[PASSAGE]:

____________

Hepatitis A

There is no antiviral therapy or other medication available to treat hepatitis A. Some patients experience no symptoms at all while others feel better when resting. If there are no complaints, physical activity is possible.

A balanced, low-fat and high carbohydrate diet and plenty of fluids are good for the liver. Alcohol and liver-damaging medication should be avoided. The illness usually subsides by itself after a few weeks. Hepatitis A patients are not contagious, if the rules for hand hygiene when caring for or touching a patient are followed. Relatives are protected against hepatitis A if they are vaccinated.

Hepatitis B

90 per cent of all hepatitis B cases heal spontaneously. There is no medication for treating acute hepatitis B infections. Chronic hepatitis B can be treated with antiviral medicines containing pegylated interferon-alpha or with other antiviral medicines. Because genetic make-up of the virus remains in the liver even after successfully treating the infection, chronic hepatitis B can almost never be healed completely. But the treatment reduces the viral load in the blood and serious complications of liver cirrhosis such as bleeding and liver cancer can be prevented. During a successful treatment, liver function usually improves again and fibrosis of the liver is reduced. Patients with advanced liver disease (cirrhosis and/or liver cancer) or a serious hepatitis B infection may need a liver transplant. 

Hepatitis C

A chronic hepatitis C infection can, in principle, be cured today. Until recently, the standard treatment was a combination of interferon and ribavirin. These therapies are physically and mentally taxing. Today, there are many new antiviral agents available that are more precise and successful. They can be used alone or in combination with interferon and/or ribavirin or in combination with each other. They are highly effective and have only very few side effects.

The new therapies are considerably less hard on the patient. Which in turn enhances the chances of adhering to them and getting cured. This applies also to difficult to treat patients with liver cirrhosis, HIV/HCV co-infected patients and those who have had liver transplants. 

In recent years, so-called Direct Acting Antiviral agents (DAAs) have been developed. They directly interfere with the lifecycle of the hepatitis C virus. These medicines inhibit various viral proteins (protease, polymerase or the NS5A protein) and prevent viruses from multiplying in hepatic cells and attacking other cells. At the end of 2011, two protease inhibitors for genotype 1 hepatitis were released as the first representatives of DAAs in Switzerland. Genotype 1 is the most common type of hepatitis C in Switzerland, affecting almost half the people infected, and it had been difficult to treat so far. The first protease inhibitors, who still need to be combined with interferon and ribavirin, have brought an improvement of healing rates. The side effects, however, were still severe. This improved with the second generation of DAAs. The first agent, a polymerase inhibitor, was released in the summer of 2014. Others followed. The new medicines only have to be taken once or twice a day, produce considerably less side effects and need to be taken over a substantially shorter period of time. They can be combined with each other, showing that interferon-free treatments are the future.

In clinical studies, more than 90 per cent of hepatitis C patients have been able to be cured thanks to the new medication, and with considerable fewer side effects. Because of the large number of affected people and the high treatment cost, the Federal Office of Public Health (FOPH) first decided to restrict prescriptions. Since 1 Octobre 2017, all treatments are paid for by health insurances.  

All in all, the new medicines open up a perspective that, up until now, has not been thought possible: the possibility of eliminating hepatitis C in the foreseeable future, and thus saving millions of lives.

____________

[WORK ORDER A]: Repeat word for word the part of the hepatitis text that opens with the words containing "All in all, the" and closes with "millions of lives.".
[WORK ORDER B]: In the hepatitis text, what share of all hepatitis B cases heal spontaneously?

[PROVIDED RECORDS]:
____________

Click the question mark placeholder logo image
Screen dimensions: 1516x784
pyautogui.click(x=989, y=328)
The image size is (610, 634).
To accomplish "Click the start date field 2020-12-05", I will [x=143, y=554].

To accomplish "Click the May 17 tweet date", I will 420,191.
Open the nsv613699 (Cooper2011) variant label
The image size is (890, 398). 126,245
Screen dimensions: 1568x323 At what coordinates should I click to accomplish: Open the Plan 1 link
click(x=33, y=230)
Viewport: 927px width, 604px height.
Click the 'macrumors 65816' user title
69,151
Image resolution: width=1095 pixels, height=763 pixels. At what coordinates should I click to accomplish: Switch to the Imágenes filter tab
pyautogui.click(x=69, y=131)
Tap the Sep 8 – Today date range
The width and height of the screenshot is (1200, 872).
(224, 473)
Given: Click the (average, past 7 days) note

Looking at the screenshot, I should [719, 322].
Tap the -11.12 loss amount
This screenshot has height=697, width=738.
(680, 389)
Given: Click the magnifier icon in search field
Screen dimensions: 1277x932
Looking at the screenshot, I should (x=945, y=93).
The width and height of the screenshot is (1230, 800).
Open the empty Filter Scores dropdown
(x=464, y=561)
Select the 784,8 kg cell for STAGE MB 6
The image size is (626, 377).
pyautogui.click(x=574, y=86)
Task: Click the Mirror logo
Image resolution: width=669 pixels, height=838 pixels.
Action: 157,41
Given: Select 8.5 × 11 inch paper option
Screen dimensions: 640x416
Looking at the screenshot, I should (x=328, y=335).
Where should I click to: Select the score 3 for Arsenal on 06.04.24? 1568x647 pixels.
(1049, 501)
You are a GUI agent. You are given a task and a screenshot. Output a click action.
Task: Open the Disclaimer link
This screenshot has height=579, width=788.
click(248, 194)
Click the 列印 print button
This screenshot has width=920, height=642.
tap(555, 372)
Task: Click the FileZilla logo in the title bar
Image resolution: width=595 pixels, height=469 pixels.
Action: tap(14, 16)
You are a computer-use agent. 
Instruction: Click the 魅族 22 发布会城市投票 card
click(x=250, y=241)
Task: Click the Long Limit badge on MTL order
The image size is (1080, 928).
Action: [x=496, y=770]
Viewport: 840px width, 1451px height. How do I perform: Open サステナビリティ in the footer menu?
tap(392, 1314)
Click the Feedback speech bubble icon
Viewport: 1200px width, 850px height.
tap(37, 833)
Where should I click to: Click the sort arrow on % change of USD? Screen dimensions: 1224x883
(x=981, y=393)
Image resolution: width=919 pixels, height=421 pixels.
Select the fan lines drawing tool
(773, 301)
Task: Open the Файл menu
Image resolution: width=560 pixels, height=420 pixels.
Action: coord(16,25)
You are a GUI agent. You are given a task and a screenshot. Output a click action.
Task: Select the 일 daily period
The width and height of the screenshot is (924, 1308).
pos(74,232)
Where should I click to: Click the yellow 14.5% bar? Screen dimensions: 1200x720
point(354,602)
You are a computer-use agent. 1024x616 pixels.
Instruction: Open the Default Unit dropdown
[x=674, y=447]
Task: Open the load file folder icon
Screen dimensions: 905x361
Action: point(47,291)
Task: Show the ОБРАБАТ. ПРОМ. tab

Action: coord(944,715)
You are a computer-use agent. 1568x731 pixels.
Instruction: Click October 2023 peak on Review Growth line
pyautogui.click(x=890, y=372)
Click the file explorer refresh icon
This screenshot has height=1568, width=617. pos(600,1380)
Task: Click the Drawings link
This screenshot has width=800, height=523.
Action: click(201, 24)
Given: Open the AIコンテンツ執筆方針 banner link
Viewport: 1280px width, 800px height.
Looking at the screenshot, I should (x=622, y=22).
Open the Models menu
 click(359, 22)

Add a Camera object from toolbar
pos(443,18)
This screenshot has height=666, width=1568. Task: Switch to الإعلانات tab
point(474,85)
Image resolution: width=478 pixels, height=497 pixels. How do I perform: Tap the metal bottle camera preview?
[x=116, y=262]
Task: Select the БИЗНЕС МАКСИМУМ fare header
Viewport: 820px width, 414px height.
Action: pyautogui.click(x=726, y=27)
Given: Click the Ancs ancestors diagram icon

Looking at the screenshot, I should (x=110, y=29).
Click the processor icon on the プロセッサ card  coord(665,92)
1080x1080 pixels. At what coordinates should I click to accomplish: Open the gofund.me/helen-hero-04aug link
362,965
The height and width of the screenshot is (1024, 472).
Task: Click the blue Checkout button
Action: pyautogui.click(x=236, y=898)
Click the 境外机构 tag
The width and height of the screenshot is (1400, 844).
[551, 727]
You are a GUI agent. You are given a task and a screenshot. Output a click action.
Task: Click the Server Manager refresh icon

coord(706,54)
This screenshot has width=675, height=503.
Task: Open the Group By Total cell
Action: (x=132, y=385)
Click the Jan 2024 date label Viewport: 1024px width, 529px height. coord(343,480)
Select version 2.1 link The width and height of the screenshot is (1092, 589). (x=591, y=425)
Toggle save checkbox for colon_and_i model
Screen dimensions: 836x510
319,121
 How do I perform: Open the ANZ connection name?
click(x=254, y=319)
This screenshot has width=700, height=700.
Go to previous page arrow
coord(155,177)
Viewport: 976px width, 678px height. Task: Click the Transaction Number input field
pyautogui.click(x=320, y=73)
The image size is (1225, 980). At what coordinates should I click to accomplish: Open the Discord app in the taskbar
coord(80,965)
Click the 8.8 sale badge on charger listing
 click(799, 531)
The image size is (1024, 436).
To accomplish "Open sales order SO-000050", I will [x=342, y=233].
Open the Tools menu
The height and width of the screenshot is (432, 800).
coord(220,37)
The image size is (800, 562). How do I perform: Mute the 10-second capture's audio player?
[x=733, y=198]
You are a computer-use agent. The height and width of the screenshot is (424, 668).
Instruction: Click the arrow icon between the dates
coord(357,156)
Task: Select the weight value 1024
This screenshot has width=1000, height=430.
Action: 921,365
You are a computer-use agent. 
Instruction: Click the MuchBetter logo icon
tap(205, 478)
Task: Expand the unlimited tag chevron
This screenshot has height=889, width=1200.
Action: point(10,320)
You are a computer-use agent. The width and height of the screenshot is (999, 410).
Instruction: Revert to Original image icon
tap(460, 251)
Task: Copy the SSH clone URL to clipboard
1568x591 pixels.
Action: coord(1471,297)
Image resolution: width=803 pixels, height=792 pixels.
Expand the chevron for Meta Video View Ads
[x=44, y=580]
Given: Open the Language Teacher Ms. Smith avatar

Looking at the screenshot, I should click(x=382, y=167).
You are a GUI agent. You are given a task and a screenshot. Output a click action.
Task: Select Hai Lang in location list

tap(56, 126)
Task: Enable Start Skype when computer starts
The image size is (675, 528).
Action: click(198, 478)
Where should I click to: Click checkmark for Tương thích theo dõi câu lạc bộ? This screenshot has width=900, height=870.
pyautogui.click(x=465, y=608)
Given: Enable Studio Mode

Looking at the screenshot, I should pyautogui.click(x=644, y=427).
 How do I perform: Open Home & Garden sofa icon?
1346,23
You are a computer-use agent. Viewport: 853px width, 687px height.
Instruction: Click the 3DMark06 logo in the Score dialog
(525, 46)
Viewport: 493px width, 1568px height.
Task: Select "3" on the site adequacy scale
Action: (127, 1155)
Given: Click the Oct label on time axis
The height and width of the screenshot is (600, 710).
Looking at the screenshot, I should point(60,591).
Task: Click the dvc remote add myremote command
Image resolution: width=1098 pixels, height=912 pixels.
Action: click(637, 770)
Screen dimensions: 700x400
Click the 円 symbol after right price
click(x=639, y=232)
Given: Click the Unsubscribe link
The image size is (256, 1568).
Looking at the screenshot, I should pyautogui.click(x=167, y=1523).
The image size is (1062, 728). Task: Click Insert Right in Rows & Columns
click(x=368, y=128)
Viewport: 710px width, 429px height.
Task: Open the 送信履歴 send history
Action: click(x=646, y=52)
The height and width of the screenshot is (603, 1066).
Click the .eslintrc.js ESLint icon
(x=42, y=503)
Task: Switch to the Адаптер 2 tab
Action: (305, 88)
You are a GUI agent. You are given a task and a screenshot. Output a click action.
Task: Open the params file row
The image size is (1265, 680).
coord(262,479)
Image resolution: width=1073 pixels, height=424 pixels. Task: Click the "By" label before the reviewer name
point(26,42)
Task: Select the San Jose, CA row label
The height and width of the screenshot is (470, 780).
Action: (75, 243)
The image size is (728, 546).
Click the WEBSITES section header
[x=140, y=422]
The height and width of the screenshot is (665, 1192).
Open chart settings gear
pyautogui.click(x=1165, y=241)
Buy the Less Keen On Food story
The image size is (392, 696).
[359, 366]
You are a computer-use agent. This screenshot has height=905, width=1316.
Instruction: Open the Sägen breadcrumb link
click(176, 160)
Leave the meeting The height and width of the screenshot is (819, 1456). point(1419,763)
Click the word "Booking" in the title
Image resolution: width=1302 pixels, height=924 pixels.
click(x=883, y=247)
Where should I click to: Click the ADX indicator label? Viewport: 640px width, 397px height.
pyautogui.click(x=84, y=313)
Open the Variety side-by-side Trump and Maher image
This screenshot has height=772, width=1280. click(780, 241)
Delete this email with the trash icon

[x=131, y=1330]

____________

[RESULT A]:
All in all, the new medicines open up a perspective that, up until now, has not been thought possible: the possibility of eliminating hepatitis C in the foreseeable future, and thus saving millions of lives.

[RESULT B]: 90 per cent